Plus récemment, des chercheurs et des historiens, comme A. E. R. Boak, ont suggéré que la peste antonine, ainsi qu'une série d'autres épidémies, représentent un point de départ utile pour comprendre le début du déclin de l'Empire romain en Occident. Dans Manpower Shortage and the Fall of the Roman Empire, Boak soutient que l'épidémie de peste survenue en 166 de notre ère contribua à une baisse de la croissance démographique, conduisant les militaires à enrôler davantage de paysans et de fonctionnaires locaux dans leurs rangs, ce qui entraîna une baisse de la production alimentaire et un manque de soutien pour les affaires quotidiennes dans l'administration des villes et des cités, affaiblissant ainsi les capacités de Rome à repousser les invasions barbares.
Eriny Hanna, dans The Route to Crisis : Cities, Trade and Epidemics of the Roman Empire, soutient que "la culture romaine, l'urbanisme et l'interdépendance entre les villes et les provinces" facilitèrent la propagation des maladies infectieuses, créant ainsi les bases de l'effondrement de l'empire (Hanna, 1). Des villes surpeuplées, une mauvaise alimentation entraînant la malnutrition et un manque de mesures sanitaires faisaient des villes romaines des épicentres pour la transmission des maladies. Les contagions se propageaient facilement le long des routes commerciales terrestres et maritimes qui reliaient les villes aux provinces périphériques.
Plus récemment, Kyle Harper a suggéré que "les paradoxes du développement social et l'imprévisibilité inhérente de la nature ont travaillé de concert pour provoquer la chute de Rome" (Harper, 2). En d'autres termes, le changement climatique a fourni le contexte environnemental nécessaire à l'introduction de nouvelles maladies plus catastrophiques, notamment la peste antonine, qui est arrivée à la fin d'une période climatique très favorable et a fait découvrir au monde la variole.

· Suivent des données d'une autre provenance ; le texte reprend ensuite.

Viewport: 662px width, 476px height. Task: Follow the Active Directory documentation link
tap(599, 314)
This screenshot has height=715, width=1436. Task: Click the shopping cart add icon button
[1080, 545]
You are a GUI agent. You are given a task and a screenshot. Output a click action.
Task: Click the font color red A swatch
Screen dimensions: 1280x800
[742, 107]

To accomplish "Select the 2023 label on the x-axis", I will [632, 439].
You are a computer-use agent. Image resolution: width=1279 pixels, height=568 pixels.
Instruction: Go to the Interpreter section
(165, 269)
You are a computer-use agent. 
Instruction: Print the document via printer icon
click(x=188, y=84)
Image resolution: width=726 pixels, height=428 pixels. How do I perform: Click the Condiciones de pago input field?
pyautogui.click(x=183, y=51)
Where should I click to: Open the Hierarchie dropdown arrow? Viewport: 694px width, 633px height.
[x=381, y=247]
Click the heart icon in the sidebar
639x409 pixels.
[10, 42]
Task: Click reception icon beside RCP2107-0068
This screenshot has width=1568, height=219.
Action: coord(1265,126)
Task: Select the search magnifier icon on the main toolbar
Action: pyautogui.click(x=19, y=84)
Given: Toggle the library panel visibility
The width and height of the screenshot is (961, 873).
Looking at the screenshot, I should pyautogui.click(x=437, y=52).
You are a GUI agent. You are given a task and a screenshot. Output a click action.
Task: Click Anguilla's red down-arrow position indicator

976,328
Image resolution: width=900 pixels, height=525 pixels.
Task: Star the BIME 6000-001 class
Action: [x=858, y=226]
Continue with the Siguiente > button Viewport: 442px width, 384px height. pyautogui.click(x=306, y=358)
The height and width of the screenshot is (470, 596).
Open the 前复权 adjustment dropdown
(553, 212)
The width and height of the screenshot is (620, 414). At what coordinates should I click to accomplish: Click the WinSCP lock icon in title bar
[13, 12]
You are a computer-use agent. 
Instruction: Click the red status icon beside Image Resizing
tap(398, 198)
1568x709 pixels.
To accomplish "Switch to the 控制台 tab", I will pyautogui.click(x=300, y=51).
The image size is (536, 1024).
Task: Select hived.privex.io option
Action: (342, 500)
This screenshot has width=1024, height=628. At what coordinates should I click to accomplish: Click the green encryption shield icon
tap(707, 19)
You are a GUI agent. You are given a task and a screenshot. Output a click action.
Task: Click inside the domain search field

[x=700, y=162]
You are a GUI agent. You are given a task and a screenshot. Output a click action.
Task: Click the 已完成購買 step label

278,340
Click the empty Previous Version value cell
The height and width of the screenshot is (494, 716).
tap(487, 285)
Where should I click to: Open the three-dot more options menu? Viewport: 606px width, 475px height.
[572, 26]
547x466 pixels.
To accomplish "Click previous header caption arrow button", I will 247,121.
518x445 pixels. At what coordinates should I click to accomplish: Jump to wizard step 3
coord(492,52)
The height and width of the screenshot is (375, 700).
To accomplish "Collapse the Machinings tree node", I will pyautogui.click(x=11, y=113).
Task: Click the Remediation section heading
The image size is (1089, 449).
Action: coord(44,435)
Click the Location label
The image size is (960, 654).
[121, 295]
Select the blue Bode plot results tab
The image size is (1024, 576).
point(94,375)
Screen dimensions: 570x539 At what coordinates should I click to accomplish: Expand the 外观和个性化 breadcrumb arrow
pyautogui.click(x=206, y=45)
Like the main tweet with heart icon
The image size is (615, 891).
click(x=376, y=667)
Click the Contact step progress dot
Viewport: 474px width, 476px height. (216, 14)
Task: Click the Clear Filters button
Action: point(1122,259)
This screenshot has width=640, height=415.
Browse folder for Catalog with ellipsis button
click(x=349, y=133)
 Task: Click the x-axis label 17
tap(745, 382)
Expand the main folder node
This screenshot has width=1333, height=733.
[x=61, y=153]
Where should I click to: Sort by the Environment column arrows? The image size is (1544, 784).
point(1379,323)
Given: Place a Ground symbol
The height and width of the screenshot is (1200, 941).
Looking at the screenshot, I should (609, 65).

Harper soutient que la peste antonine a été la première de trois pandémies dévastatrices, dont la peste de Cyprien (249-262 de l'ère chrétienne) et la peste de Justinien (541-542 de l'ère chrétienne), qui ont ébranlé les fondations de l'Empire romain en grande partie à cause des taux de mortalité élevés. Les atouts mêmes qui caractérisent souvent les descriptions flatteuses de l'empire romain - l'armée romaine, l'étendue de l'empire, les vastes réseaux commerciaux, la taille et le nombre des villes romaines - ont fini par servir de base aux transmissions de maladies dévastatrices qui ont conduit à la chute de l'empire.